Stored records:
-.-.-

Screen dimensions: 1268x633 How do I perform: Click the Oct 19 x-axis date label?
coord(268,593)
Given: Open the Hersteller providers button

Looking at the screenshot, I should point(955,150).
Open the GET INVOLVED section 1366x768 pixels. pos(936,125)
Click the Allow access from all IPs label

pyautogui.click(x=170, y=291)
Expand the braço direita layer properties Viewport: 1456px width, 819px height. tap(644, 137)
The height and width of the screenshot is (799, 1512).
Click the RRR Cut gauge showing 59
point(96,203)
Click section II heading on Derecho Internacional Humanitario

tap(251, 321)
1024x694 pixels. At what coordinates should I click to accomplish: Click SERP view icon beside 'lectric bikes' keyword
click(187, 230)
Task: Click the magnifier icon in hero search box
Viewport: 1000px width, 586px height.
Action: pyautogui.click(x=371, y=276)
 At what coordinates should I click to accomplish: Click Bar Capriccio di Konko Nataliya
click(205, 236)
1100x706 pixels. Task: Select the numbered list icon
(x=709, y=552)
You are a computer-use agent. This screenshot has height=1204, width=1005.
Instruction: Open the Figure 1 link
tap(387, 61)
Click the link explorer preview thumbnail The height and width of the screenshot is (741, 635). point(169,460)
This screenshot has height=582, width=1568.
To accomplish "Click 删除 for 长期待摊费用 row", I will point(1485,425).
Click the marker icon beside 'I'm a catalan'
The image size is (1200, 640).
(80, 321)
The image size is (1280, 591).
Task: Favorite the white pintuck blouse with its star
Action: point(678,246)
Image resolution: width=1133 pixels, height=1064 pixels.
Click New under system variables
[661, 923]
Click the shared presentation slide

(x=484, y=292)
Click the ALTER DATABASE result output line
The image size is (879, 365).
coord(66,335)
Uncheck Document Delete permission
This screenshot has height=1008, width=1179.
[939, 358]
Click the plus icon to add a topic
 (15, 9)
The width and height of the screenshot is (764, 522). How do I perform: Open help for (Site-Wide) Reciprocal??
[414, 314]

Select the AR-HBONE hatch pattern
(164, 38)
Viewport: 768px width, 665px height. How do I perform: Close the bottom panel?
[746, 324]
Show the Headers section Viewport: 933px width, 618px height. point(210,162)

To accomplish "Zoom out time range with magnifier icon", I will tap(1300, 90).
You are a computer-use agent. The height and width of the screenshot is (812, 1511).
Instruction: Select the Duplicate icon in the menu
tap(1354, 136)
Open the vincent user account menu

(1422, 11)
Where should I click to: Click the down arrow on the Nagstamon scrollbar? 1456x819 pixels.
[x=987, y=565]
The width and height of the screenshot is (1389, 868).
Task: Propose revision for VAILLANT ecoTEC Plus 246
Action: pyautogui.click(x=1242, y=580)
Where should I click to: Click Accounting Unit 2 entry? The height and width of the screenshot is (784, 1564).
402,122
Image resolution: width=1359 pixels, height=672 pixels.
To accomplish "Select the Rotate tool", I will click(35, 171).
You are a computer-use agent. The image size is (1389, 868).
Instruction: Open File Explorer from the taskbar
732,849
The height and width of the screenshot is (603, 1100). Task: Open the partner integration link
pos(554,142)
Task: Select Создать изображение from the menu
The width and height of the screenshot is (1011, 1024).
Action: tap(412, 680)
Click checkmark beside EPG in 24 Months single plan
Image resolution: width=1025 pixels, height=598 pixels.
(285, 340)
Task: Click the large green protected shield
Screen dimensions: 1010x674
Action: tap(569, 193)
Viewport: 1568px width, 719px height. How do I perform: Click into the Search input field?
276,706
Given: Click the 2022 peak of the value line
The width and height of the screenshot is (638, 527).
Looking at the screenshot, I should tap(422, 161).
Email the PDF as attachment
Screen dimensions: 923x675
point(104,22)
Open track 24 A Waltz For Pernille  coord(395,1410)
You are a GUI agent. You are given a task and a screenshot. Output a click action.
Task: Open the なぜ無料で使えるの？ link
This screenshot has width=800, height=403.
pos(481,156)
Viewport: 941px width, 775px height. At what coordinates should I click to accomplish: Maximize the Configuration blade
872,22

-.-.-

What is expected:
Return every line above as a JSON array of strings, one string per line, with blank lines omitted.

Expected output:
[
  "Screen dimensions: 1268x633 How do I perform: Click the Oct 19 x-axis date label?",
  "coord(268,593)",
  "Given: Open the Hersteller providers button",
  "Looking at the screenshot, I should point(955,150).",
  "Open the GET INVOLVED section 1366x768 pixels. pos(936,125)",
  "Click the Allow access from all IPs label",
  "pyautogui.click(x=170, y=291)",
  "Expand the braço direita layer properties Viewport: 1456px width, 819px height. tap(644, 137)",
  "The height and width of the screenshot is (799, 1512).",
  "Click the RRR Cut gauge showing 59",
  "point(96,203)",
  "Click section II heading on Derecho Internacional Humanitario",
  "tap(251, 321)",
  "1024x694 pixels. At what coordinates should I click to accomplish: Click SERP view icon beside 'lectric bikes' keyword",
  "click(187, 230)",
  "Task: Click the magnifier icon in hero search box",
  "Viewport: 1000px width, 586px height.",
  "Action: pyautogui.click(x=371, y=276)",
  " At what coordinates should I click to accomplish: Click Bar Capriccio di Konko Nataliya",
  "click(205, 236)",
  "1100x706 pixels. Task: Select the numbered list icon",
  "(x=709, y=552)",
  "You are a computer-use agent. This screenshot has height=1204, width=1005.",
  "Instruction: Open the Figure 1 link",
  "tap(387, 61)",
  "Click the link explorer preview thumbnail The height and width of the screenshot is (741, 635). point(169,460)",
  "This screenshot has height=582, width=1568.",
  "To accomplish \"Click 删除 for 长期待摊费用 row\", I will point(1485,425).",
  "Click the marker icon beside 'I'm a catalan'",
  "The image size is (1200, 640).",
  "(80, 321)",
  "The image size is (1280, 591).",
  "Task: Favorite the white pintuck blouse with its star",
  "Action: point(678,246)",
  "Image resolution: width=1133 pixels, height=1064 pixels.",
  "Click New under system variables",
  "[661, 923]",
  "Click the shared presentation slide",
  "(x=484, y=292)",
  "Click the ALTER DATABASE result output line",
  "The image size is (879, 365).",
  "coord(66,335)",
  "Uncheck Document Delete permission",
  "This screenshot has height=1008, width=1179.",
  "[939, 358]",
  "Click the plus icon to add a topic",
  " (15, 9)",
  "The width and height of the screenshot is (764, 522). How do I perform: Open help for (Site-Wide) Reciprocal??",
  "[414, 314]",
  "Select the AR-HBONE hatch pattern",
  "(164, 38)",
  "Viewport: 768px width, 665px height. How do I perform: Close the bottom panel?",
  "[746, 324]",
  "Show the Headers section Viewport: 933px width, 618px height. point(210,162)",
  "To accomplish \"Zoom out time range with magnifier icon\", I will tap(1300, 90).",
  "You are a computer-use agent. The height and width of the screenshot is (812, 1511).",
  "Instruction: Select the Duplicate icon in the menu",
  "tap(1354, 136)",
  "Open the vincent user account menu",
  "(1422, 11)",
  "Where should I click to: Click the down arrow on the Nagstamon scrollbar? 1456x819 pixels.",
  "[x=987, y=565]",
  "The width and height of the screenshot is (1389, 868).",
  "Task: Propose revision for VAILLANT ecoTEC Plus 246",
  "Action: pyautogui.click(x=1242, y=580)",
  "Where should I click to: Click Accounting Unit 2 entry? The height and width of the screenshot is (784, 1564).",
  "402,122",
  "Image resolution: width=1359 pixels, height=672 pixels.",
  "To accomplish \"Select the Rotate tool\", I will click(35, 171).",
  "You are a computer-use agent. The image size is (1389, 868).",
  "Instruction: Open File Explorer from the taskbar",
  "732,849",
  "The height and width of the screenshot is (603, 1100). Task: Open the partner integration link",
  "pos(554,142)",
  "Task: Select Создать изображение from the menu",
  "The width and height of the screenshot is (1011, 1024).",
  "Action: tap(412, 680)",
  "Click checkmark beside EPG in 24 Months single plan",
  "Image resolution: width=1025 pixels, height=598 pixels.",
  "(285, 340)",
  "Task: Click the large green protected shield",
  "Screen dimensions: 1010x674",
  "Action: tap(569, 193)",
  "Viewport: 1568px width, 719px height. How do I perform: Click into the Search input field?",
  "276,706",
  "Given: Click the 2022 peak of the value line",
  "The width and height of the screenshot is (638, 527).",
  "Looking at the screenshot, I should tap(422, 161).",
  "Email the PDF as attachment",
  "Screen dimensions: 923x675",
  "point(104,22)",
  "Open track 24 A Waltz For Pernille  coord(395,1410)",
  "You are a GUI agent. You are given a task and a screenshot. Output a click action.",
  "Task: Open the なぜ無料で使えるの？ link",
  "This screenshot has width=800, height=403.",
  "pos(481,156)",
  "Viewport: 941px width, 775px height. At what coordinates should I click to accomplish: Maximize the Configuration blade",
  "872,22"
]